==== DATA

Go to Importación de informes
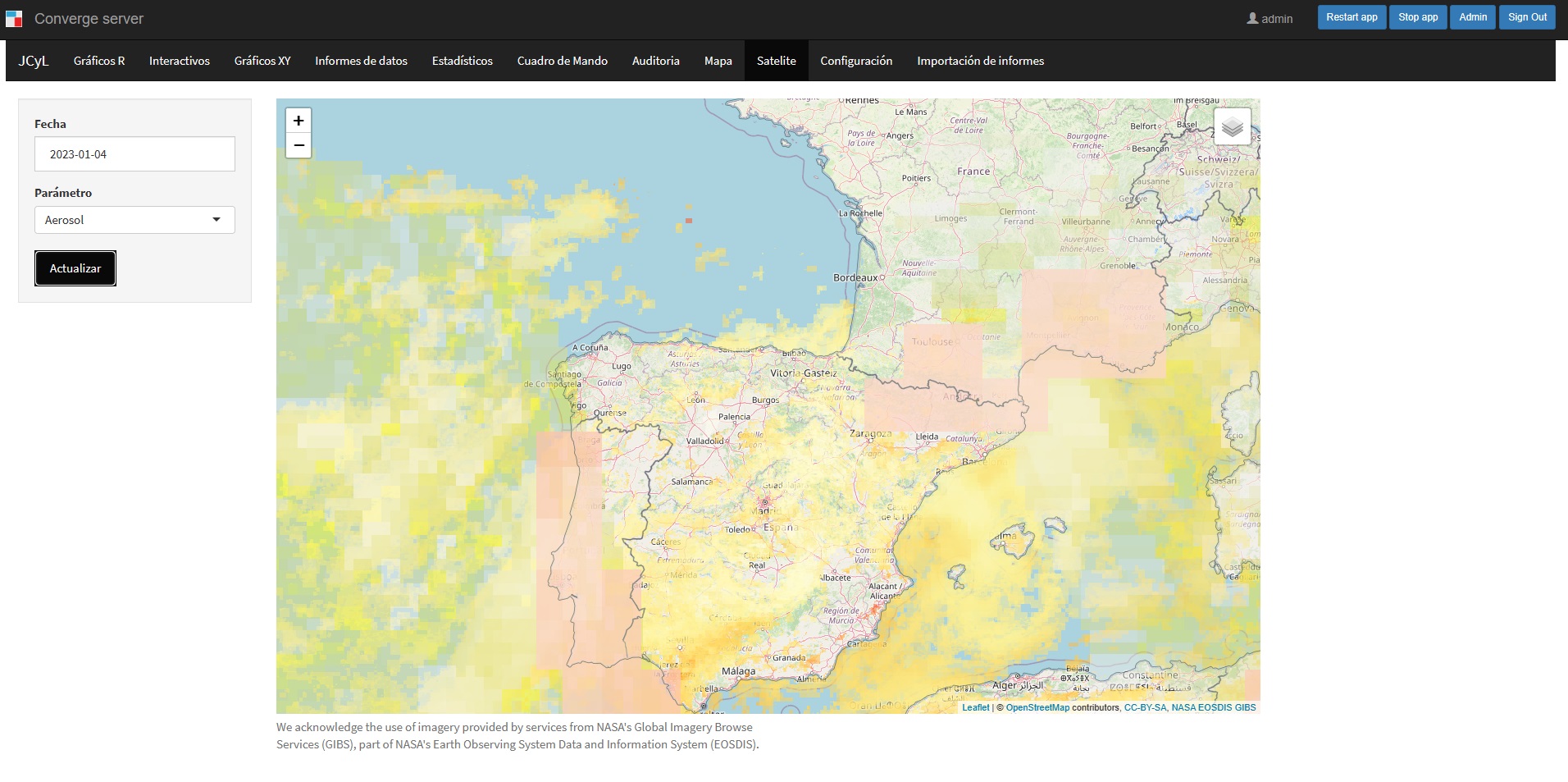Screen dimensions: 1568x782 [x=980, y=61]
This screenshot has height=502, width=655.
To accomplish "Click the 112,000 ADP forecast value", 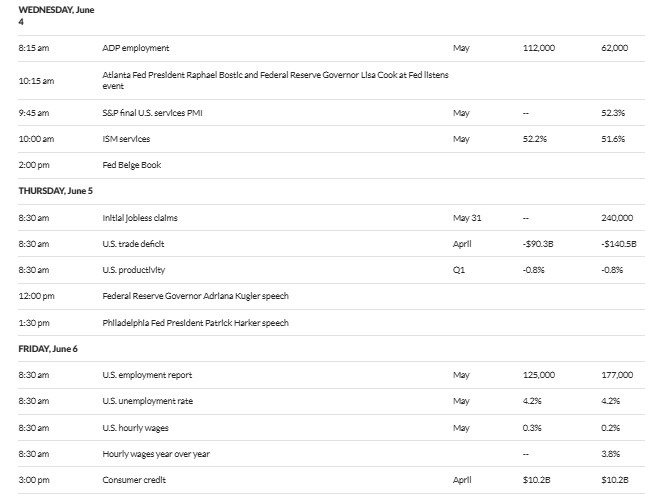I will [539, 48].
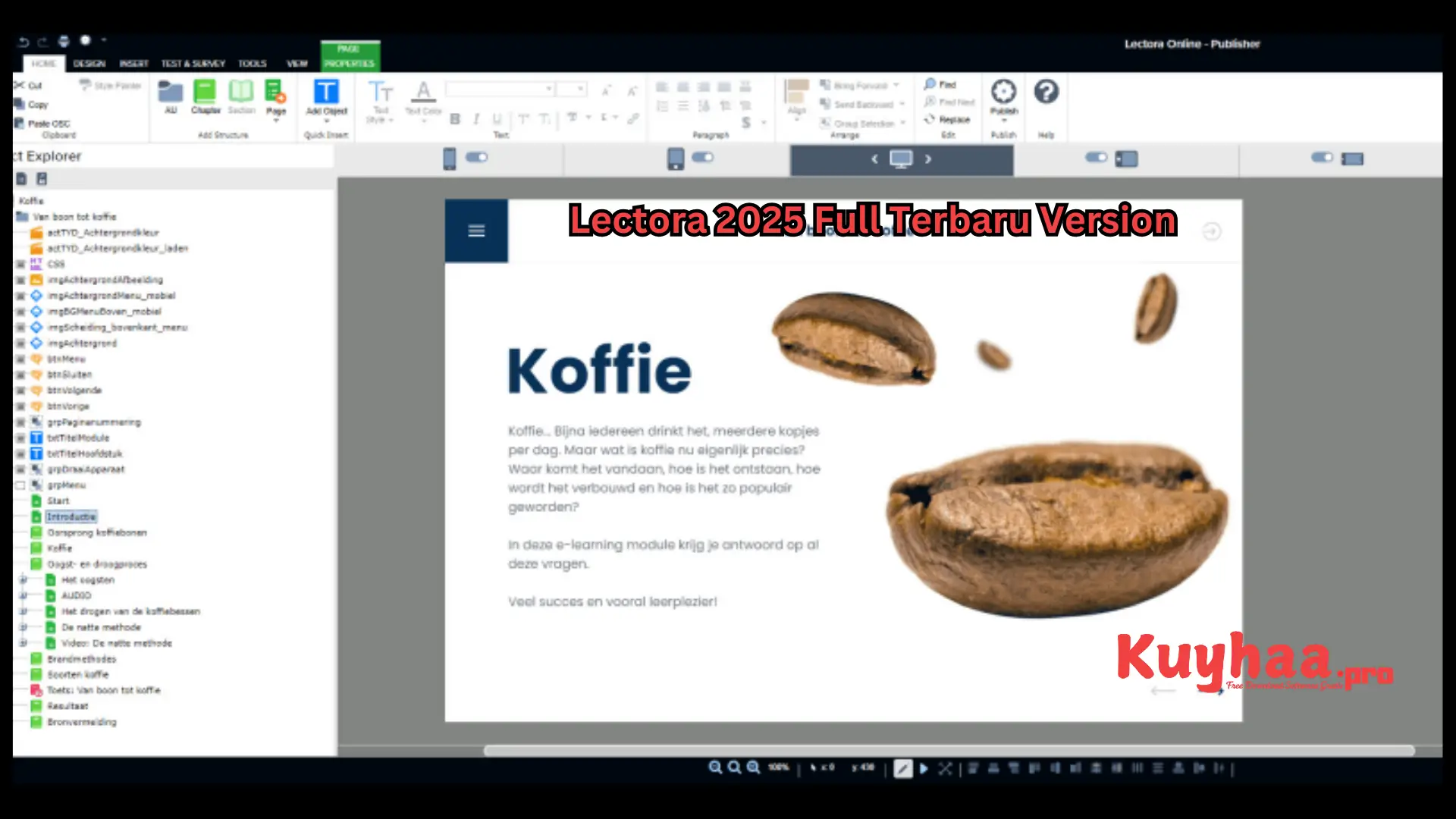Screen dimensions: 1456x819
Task: Open Help via question mark icon
Action: click(x=1046, y=93)
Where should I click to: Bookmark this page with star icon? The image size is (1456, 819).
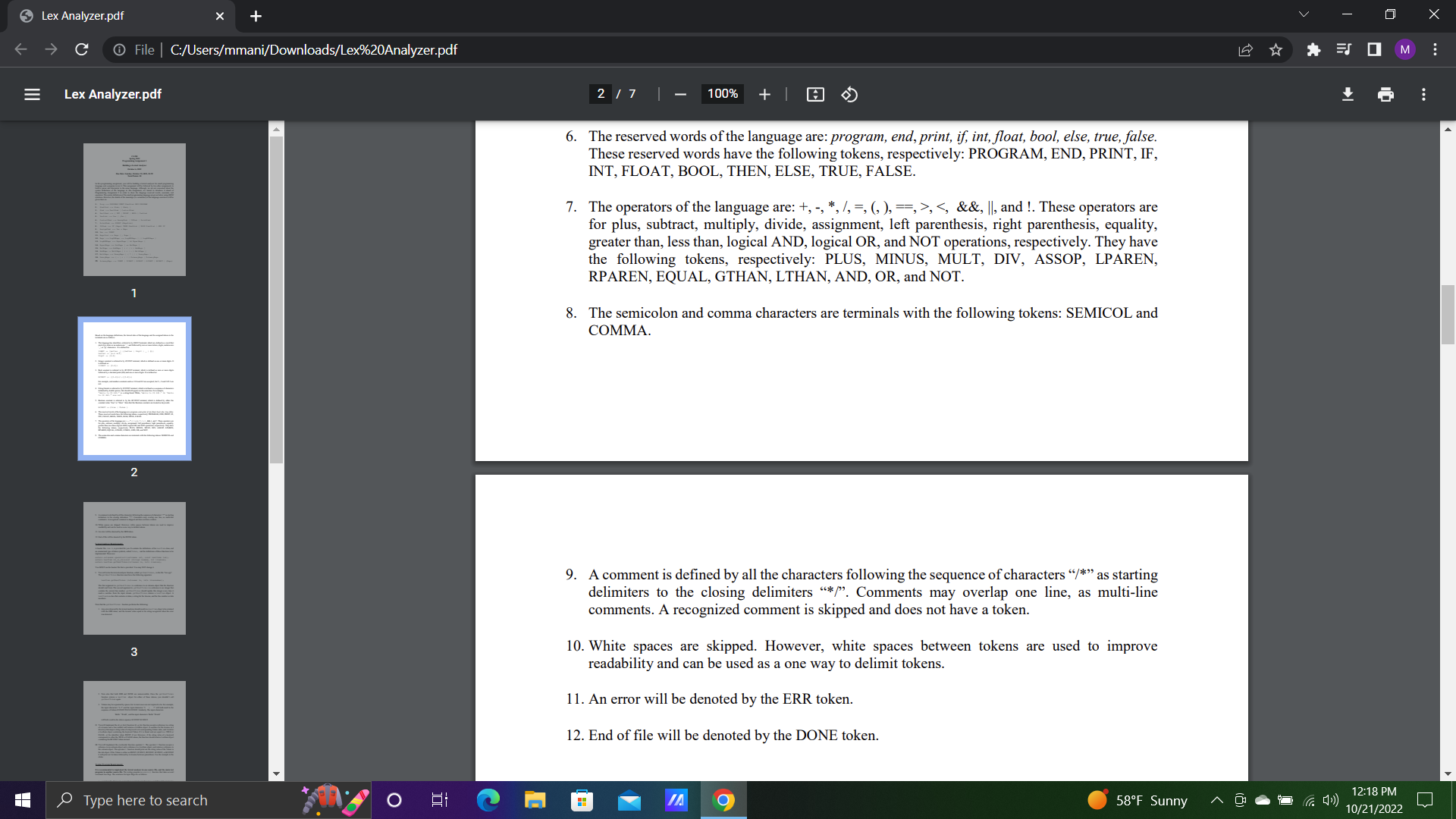[1276, 50]
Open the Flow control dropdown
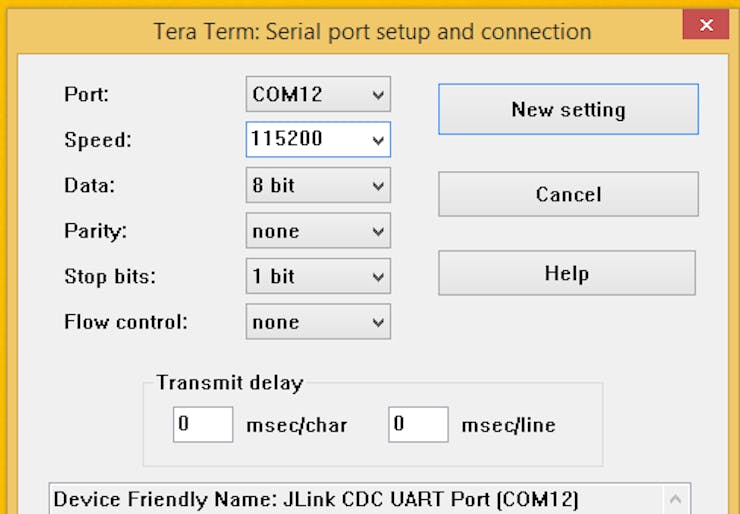Viewport: 740px width, 514px height. (318, 322)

========

**INSTRUCTION**: List everything from the line containing "Where should I" down to the last of the rows as a numbered list, with blank lines omitted and the pictures left out.

**TASK SOLUTION**:
1. Where should I click to: Bookmark this page with star icon? The image size is (1456, 819).
2. [1276, 50]
3. Open the Flow control dropdown
4. Viewport: 740px width, 514px height. (318, 322)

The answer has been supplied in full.